Instead, she’ll have the Gods lay waste on all civilization themselves by turning them into puppets, as you do.
Now we shift to the good guys’ side as they walk towards the gates of Valhalla to face Minerva. But things aren’t that simple at present. Recently revived Dionysus is pretty affected by Nergal’s sacrifice to bring him back. And being the swell guy he is, he asks his fellow Underworld Gods to try and revive Cameron. Close, but no cigar—Lucifer won’t, Laura can’t. Further discussion is cut short by the vanguard of Minerva’s puppets at the entrance, which of course, means battle. Through Laura’s inner monologue, we learn that the Valkyries are more than a match for the Gods, but Tara saves the day by using her powers to go giant.
I vaguely suspect that the composition of the battle is a homage to Marvel or DC (Possibly Avengers, though), as it is the most superhero-like panel we’ve gotten in WicDiv. And it looks phenomenal. Our guys’ momentum falls flat with an eerie Woden-ish palette that turns the scenery lime green. This is Minerva snatching the upper hand by using Woden’s hivemind broadcast, sapping our heroes of their might. Keep in mind, this is a dire turn in itself. But it becomes even worse when you consider this is what befell Dio back in Issue 32.

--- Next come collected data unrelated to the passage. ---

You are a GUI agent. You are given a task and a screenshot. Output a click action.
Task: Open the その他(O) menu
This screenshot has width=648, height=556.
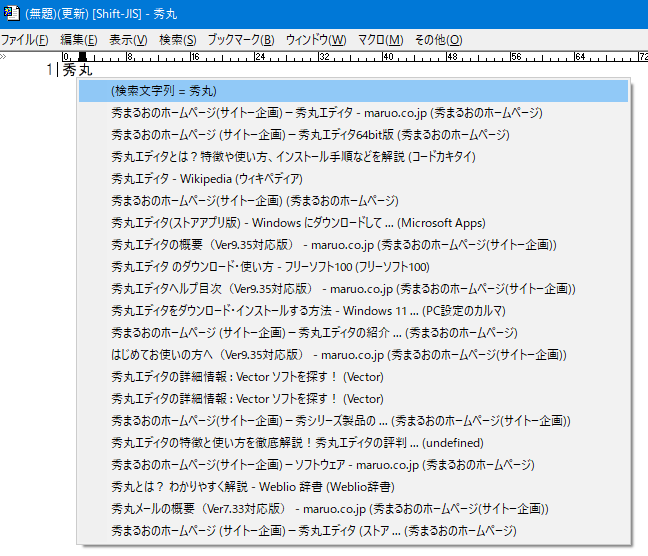(436, 40)
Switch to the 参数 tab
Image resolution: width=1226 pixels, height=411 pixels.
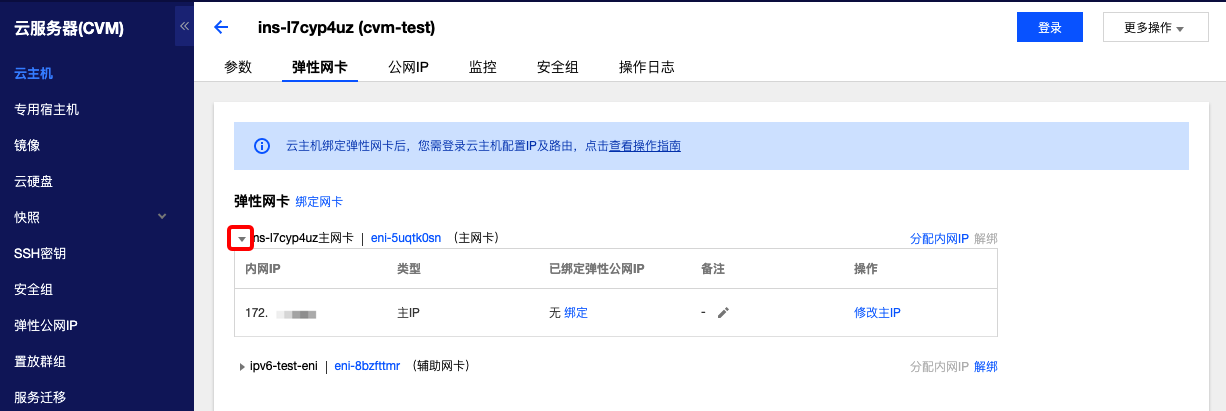[238, 67]
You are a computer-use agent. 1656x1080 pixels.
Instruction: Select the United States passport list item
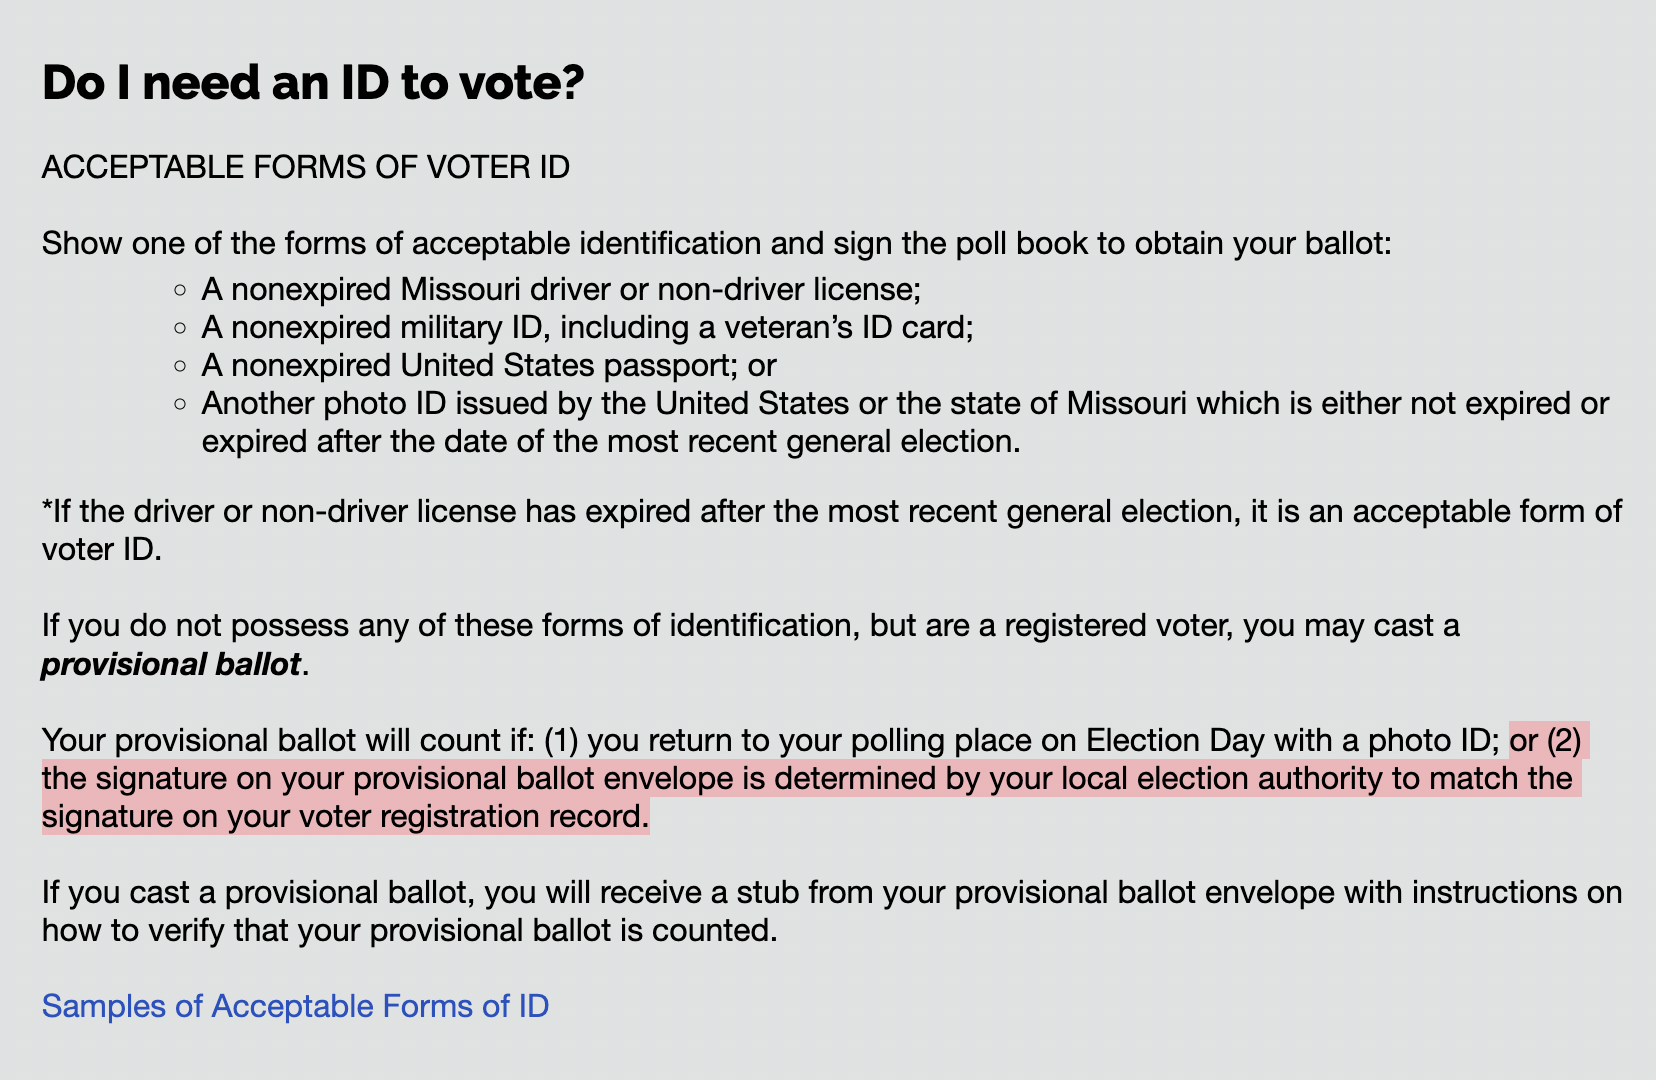(488, 365)
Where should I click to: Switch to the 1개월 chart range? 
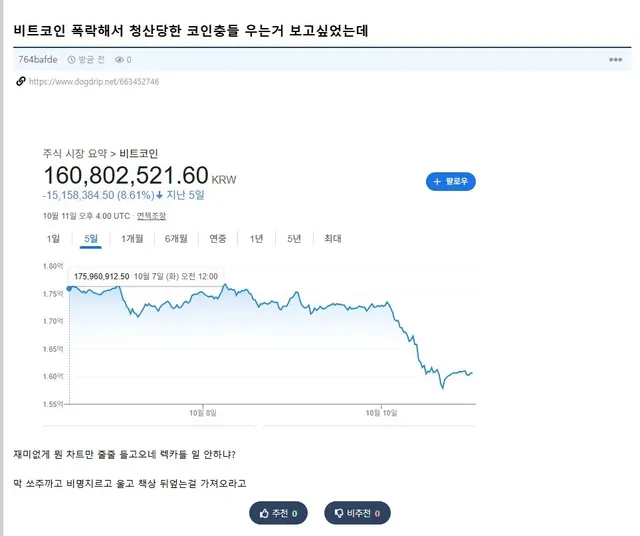pyautogui.click(x=132, y=238)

Alas, we don’t get a grim reprise. No one steals Dio’s show twice! Our beautiful boy uses his powers to nullify the hivemind broadcast and shatter Minerva’s control of all puppets. It’s a refreshing shift of the tide. And it’s made even better by Robin punching the lights out of Beth and quitting on the spot. The rest of the Valkyries split up also, which significantly thins out Minerva’s means. Yet the little girl is still unpredictable. At the finale’s threshold, this may well be the last time they set foot outside of Valhalla. Urdr knows this, so she lets her fellow Norns Verdandi and Skuld go. There’s resistance aplenty on their behalf, but they ultimately take their leave in a moment both sweet and sad.

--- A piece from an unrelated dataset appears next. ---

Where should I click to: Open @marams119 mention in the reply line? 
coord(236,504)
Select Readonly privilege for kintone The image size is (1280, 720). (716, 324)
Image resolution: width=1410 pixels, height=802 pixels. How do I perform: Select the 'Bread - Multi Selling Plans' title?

There goes the finest filming crew Cass ever had. Aside from Laura, these two have been great forces in Cass’ character development. And they have also played their part as heroes themselves, nameless as they were.
Finally, our guys corner Minerva inside of the ruins of Valhalla. Though she still retains some snark, she’s really quite powerless now. The one power she still has is to tell the original story: the birth of godhood. And even that she cannot do by herself, so Laura uses what remains of her powers to channel that narrative for all to see. That’s right, the final piece is here.
No, it’s not anticlimactic at all, if that’s what you dread from this being built up so long. Okay, here goes.
It all started when Ananke was fourteen, back in that irretrievably ancient past. She and her sister Persephone were alone on a cold night. To keep them from catching their death, Persephone reveals a secret she has kept out of fear of being deemed a monster. She can spark fire out of thin air by snapping her fingers. Ananke then reveals to her sister she can do the same. Warm, and joyful, they decide that night to search for others like them, and learn about this gift. Fourteen years later, the sisters have formed a circle of individuals with the same abilities and mission. They gather around the fire and speak of what they’ve learned.
On this second night, they share their findings. The first is that after their death, another set of twelve will be born with uncanny abilities. The second, though, is a show stopper. Persephone tells the others about her greatest finding. High as hell and inspired, Persephone tells them the story of godhood itself, and of her God, She-in-Thirds. The woman incarnates this divine presence in a performance that turns their peers into believers. Godhood is a tale that you sing, and as long as you believe it, you will attain great power. But the reaches of such power were yet unknown to them. Thus, the circle set out to explore the song and try to attain power through it.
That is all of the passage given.